==== EXTRAIT DU DOCUMENT

Publié dans le magazine Books n° 44, juin 2013. Par Takis Théodoropoulos.
Grec d’Alexandrie, Cavafis était un pur produit de sa ville. Parlant le français, l’anglais et l’arabe, connaissant le latin et le grec ancien, il est aujourd’hui reconnu comme un très grand poète. Homosexuel discret, passionné par le passé, il tourna le dos aux péripéties de son temps, envoyant ses poèmes à un petit cercle de lecteurs choisis.

========
==== DONNÉES FOURNIES

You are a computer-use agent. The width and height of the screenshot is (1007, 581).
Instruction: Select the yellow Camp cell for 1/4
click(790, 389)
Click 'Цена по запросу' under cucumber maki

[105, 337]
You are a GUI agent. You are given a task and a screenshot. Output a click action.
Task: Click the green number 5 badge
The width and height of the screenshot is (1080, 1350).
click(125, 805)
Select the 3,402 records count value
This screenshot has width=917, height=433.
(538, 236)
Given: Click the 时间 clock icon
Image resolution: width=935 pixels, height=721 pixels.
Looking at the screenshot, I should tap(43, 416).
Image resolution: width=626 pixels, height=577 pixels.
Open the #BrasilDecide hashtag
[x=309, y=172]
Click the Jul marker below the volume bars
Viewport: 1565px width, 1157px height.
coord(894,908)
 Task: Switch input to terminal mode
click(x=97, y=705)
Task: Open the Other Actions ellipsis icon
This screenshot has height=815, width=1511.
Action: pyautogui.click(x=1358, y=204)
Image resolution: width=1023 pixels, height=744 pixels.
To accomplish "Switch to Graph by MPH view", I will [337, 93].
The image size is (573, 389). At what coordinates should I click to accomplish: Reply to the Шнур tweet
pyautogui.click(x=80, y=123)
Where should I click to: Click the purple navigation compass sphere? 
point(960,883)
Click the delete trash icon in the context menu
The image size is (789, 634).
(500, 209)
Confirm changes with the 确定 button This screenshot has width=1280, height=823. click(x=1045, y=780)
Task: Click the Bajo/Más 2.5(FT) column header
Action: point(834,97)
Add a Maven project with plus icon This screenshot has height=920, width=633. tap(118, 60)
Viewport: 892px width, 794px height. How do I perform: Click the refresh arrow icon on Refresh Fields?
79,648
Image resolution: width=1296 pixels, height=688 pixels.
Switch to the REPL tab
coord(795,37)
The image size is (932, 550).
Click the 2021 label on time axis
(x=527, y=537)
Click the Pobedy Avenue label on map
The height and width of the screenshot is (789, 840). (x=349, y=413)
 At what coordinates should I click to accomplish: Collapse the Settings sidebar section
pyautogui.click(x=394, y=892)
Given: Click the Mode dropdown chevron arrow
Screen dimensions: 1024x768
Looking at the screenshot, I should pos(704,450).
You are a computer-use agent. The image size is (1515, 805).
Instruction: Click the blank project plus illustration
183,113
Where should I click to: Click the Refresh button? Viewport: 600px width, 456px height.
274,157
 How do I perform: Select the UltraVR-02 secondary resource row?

========

## CONSIGNES
- 1) Pour chacune des affirmations suivantes, indiquez par oui ou non si elle concorde avec l'extrait du document, et citez à l'identique les mots de l'extrait qui tranchent. (a) Cavafis parlait l'arabe. (b) Cavafis diffusait ses poèmes auprès d'un large public. (c) L'article a paru en juin 2013.
- 2) Mettez en forme, s'il vous plaît, les lignes fournies comme un tableau Markdown à deux colonnes, « Numéro » et « Ligne », de la ligne contenant « Click the delete » à la ligne contenant « Looking at the screenshot, I should pos(704,450). », ces deux lignes comprises. N'incluez que ces lignes et omettez les lignes vides.

## RÉPONSES
- 1)
(a) Oui : « Parlant le français, l’anglais et l’arabe »
(b) Non : « envoyant ses poèmes à un petit cercle de lecteurs choisis »
(c) Oui : « Publié dans le magazine Books n° 44, juin 2013 »

- 2)
| Numéro | Ligne |
|---|---|
| 1 | Click the delete trash icon in the context menu |
| 2 | The image size is (789, 634). |
| 3 | (500, 209) |
| 4 | Confirm changes with the 确定 button This screenshot has width=1280, height=823. click(x=1045, y=780) |
| 5 | Task: Click the Bajo/Más 2.5(FT) column header |
| 6 | Action: point(834,97) |
| 7 | Add a Maven project with plus icon This screenshot has height=920, width=633. tap(118, 60) |
| 8 | Viewport: 892px width, 794px height. How do I perform: Click the refresh arrow icon on Refresh Fields? |
| 9 | 79,648 |
| 10 | Image resolution: width=1296 pixels, height=688 pixels. |
| 11 | Switch to the REPL tab |
| 12 | coord(795,37) |
| 13 | The image size is (932, 550). |
| 14 | Click the 2021 label on time axis |
| 15 | (x=527, y=537) |
| 16 | Click the Pobedy Avenue label on map |
| 17 | The height and width of the screenshot is (789, 840). (x=349, y=413) |
| 18 |  At what coordinates should I click to accomplish: Collapse the Settings sidebar section |
| 19 | pyautogui.click(x=394, y=892) |
| 20 | Given: Click the Mode dropdown chevron arrow |
| 21 | Screen dimensions: 1024x768 |
| 22 | Looking at the screenshot, I should pos(704,450). |